Inaugurated in September 2021, this complex producing 350 kilos of hydrogen per day should increase to 1 tonne in 2024. Its operation is just as simple on paper as it is complex in practice. “We worship safety more than patents!” loose with a smile Ghislain Robert. From pumped seawater, engineers remove salt from minerals in a tangle of colorful pipes of all sizes. Then the hydrogen is separated from the oxygen using an electrolyser powered by the wind turbines which, in the form of water vapor (therefore non-polluting), is evacuated through the roof. In this sense, this product can be described as “green” and not “black” (from coal, very polluting), “gray” (based on natural gas, CO2 emitter) or “yellow” (via nuclear ).
Finally, trucks collect this 99.9% pure hydrogen, pressurized to 350 bars. Distribution takes place within a radius of 150 kilometres. Here, to supply buses in Le Mans (Sarthe); there, in trucks in La Roche-sur-Yon (Vendée) or a hundred handling machines around Nantes. “It is only with this regional distribution strategy for a single large production site that we can return to our costs”, assures Ghislain Robert. Without regulation or market price, hydrogen trades around 10 euros per kilo – enough to propel a car over around 100 kilometres. For the time being, the target segment remains that of professional and intensive transport, on the road as well as at sea. “The hydrogen engine is expensive to buy, but does not have the disadvantages of wear and charging time “, explains the technician.
25 projects in progress
Created in 2017 in Nantes, Lhyfe does not intend to stop in Vendée. A second plant has just been inaugurated in Buléon (Morbihan) before another in Occitania, still connected to wind turbines, but this time with a process of electrolysis of waste water. The company with 180 employees went public in May 2022 before proceeding with a capital increase of 120 million euros. “Today, we have increased financial resources and new partners to implement the deployment of numerous production sites for ecological and accessible hydrogen throughout Europe since we have 25 projects in the works”, continues Matthieu Guesné, the founder and CEO of the company which aims for profitability by 2024.

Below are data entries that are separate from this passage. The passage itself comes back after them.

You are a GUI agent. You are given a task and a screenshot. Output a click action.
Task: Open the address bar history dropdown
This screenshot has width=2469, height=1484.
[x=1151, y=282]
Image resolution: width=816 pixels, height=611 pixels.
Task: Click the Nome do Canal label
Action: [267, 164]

About fifty kilometers from Bouin, Lhyfe is also testing another solution called “Sealhyfe” off the port of Saint-Nazaire. This octagonal offshore platform, about twenty meters in diameter, has a daily production capacity of 400 kilos of hydrogen. Here again, thanks to a wind turbine, the yellow floating plant can desalinate seawater and then separate the oxygen and hydrogen. “This production at sea is a huge technological challenge that we wanted to take up to show our know-how”, concludes Matthieu Guesné. Innovation is the spearhead of the world of hydrogen.
This article is taken from the special issue “Energy transition: let’s invest together!” available on newsstands June 29.